Ajay Kumar
BACKGROUND In contrast to female sterilisation in India, a very less percentage of the couples opt for male sterilisation. This is in spite of male sterilisation being a shorter, simpler procedure fraught with lesser complications, having a shorter recovery time and has less failure rate. The barriers to adoption of male sterilisation in India are profound with reasons ranging from unfounded fears among males characterising vasectomy with physical weakness, loss of virility, manhood and inability to enjoy intercourse. The aim of the study is to compare the effectiveness of No-scalpel vasectomy (NSV) with fascial interposition of the stumps of vas with non-interposition
MATERIALS AND METHODS The study was conducted in the family planning unit of the Department of O & G, Govt. Medical College, Kottayam. The period of study was one year from November 2015 to October 2016. The number of vasectomies during this period was 46. Acceptors posted for vasectomy were divided into 2 groups on a one-to-one basis. Hence, 22 were without fascial interposition and 24 with fascial interposition of the stumps of vas. After the vas is excised to 1 cm, the ligature of the testicular end is cut. The cut ends are passed into the scrotum.

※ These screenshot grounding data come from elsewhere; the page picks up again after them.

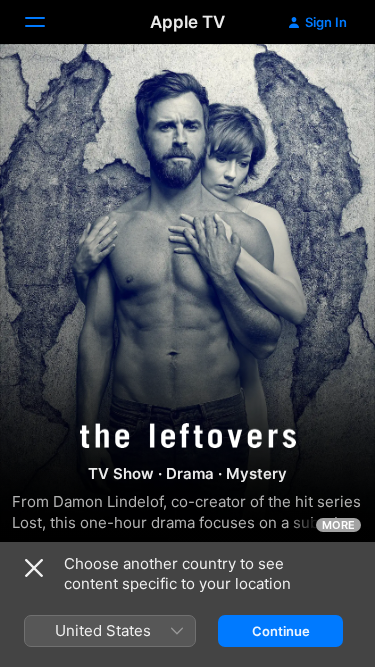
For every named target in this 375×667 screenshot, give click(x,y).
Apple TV (187, 22)
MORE (338, 525)
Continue (281, 631)
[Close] (34, 568)
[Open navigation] (47, 22)
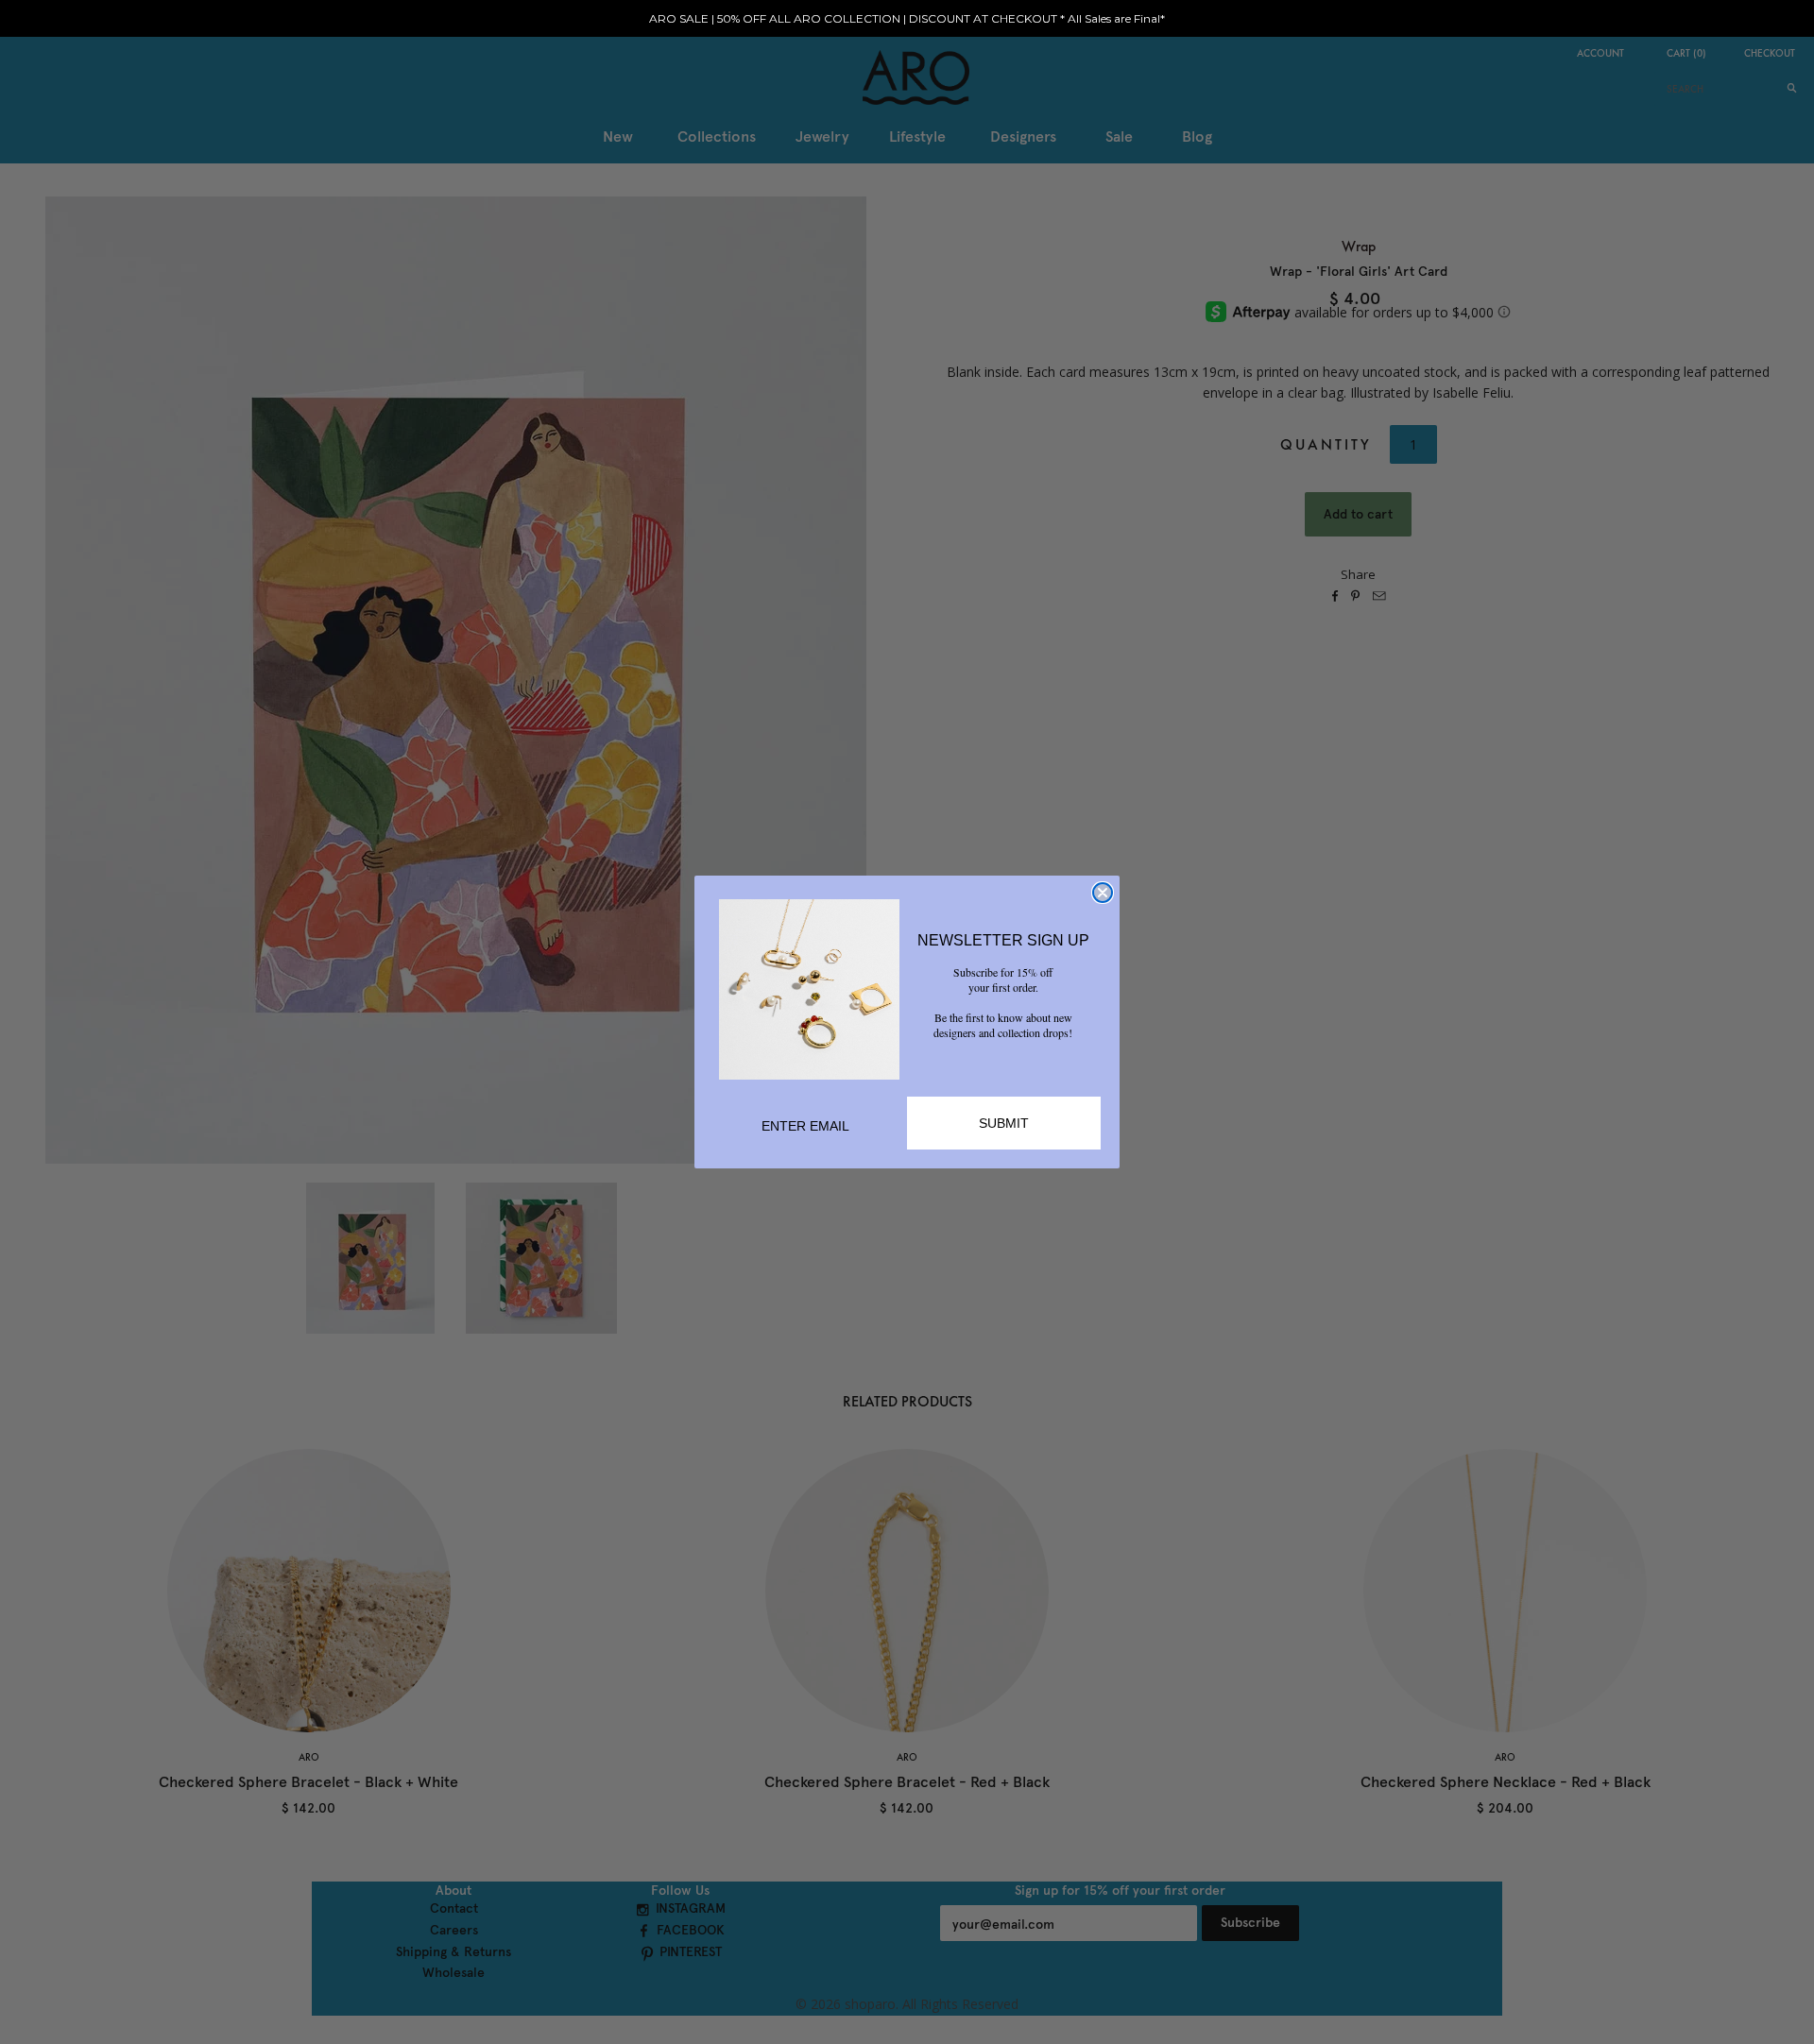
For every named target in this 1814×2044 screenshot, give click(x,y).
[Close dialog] (1102, 892)
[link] (809, 989)
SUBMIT (1004, 1123)
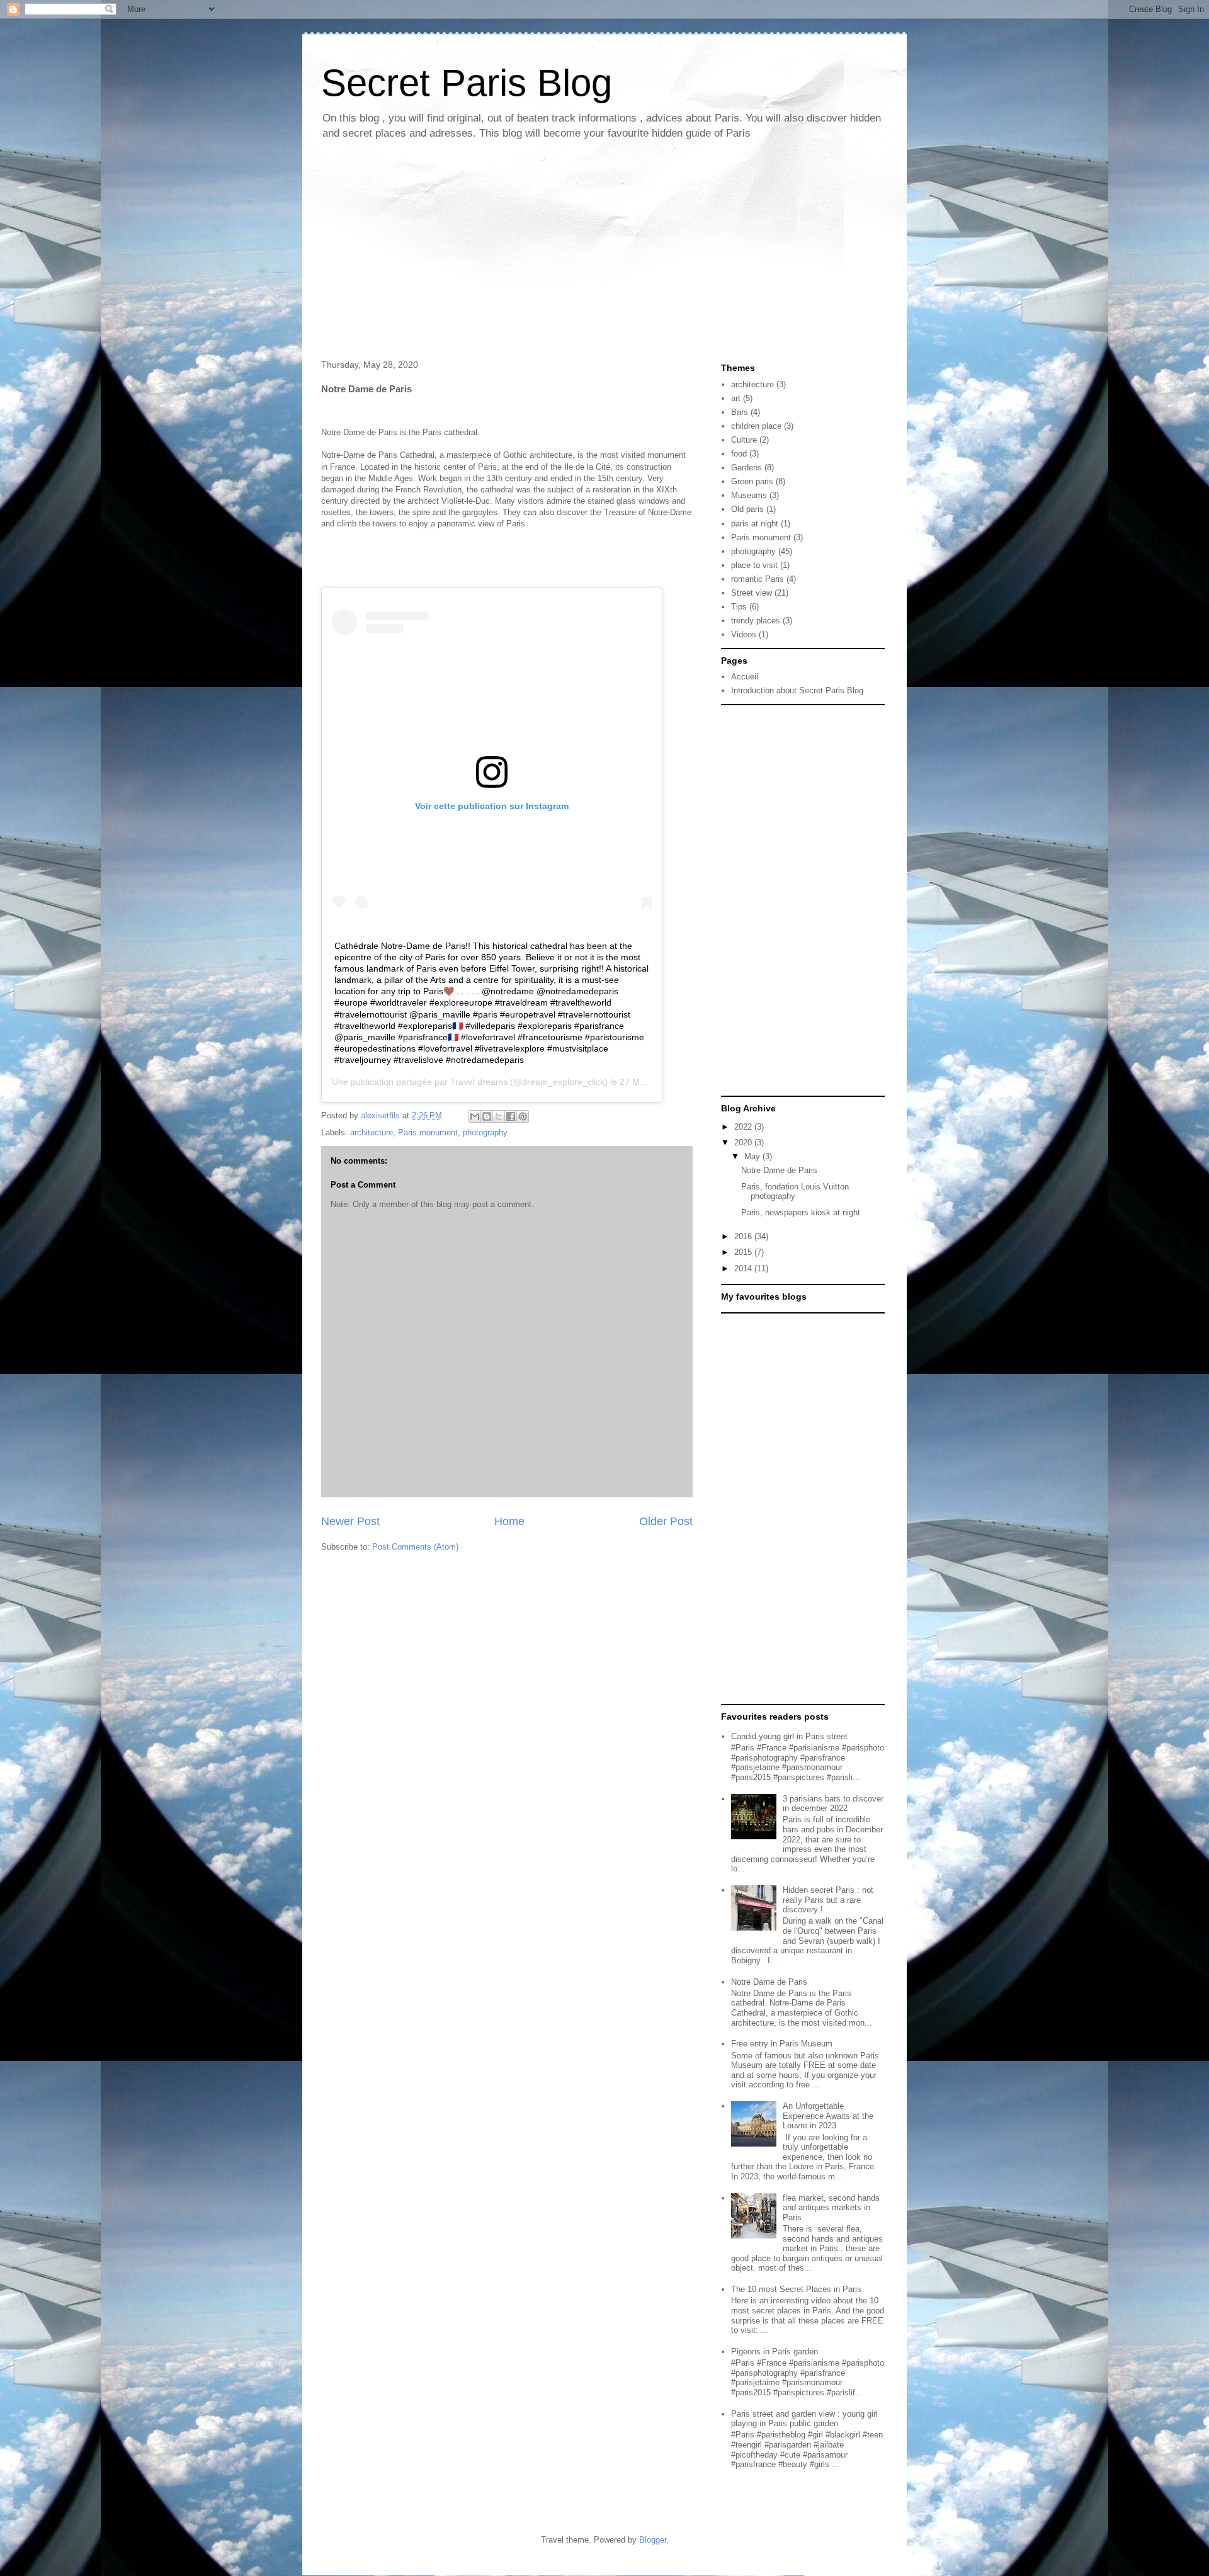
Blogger (652, 2540)
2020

The uncut ligature of the prostatic end is pulled out through the wound. With the dissecting forceps, the fascial sheath of the vas deferens is grasped. The fascial membrane is tied below the tie of the prostatic end and then the stump of the prostatic end is slipped back into the scrotum. Hence, the stump of the testicular end is inside the fascial sheath, while the prostatic end is outside. During followup, satisfaction with the procedure was measured on the following domains - pain involved, time required to return to work after the procedure, problems in sexual life, by a questionnaire. A semen analysis was also done after 3 months.
RESULTS
No significance in the acceptor’s satisfaction between the two groups in terms of pain, return to work or sexual life. No significant difference in the failure rates (p >0.05).
CONCLUSION
Both techniques of vasectomy had no significant difference. However, there was a slight increase in the operating time in the fascial interposition technique.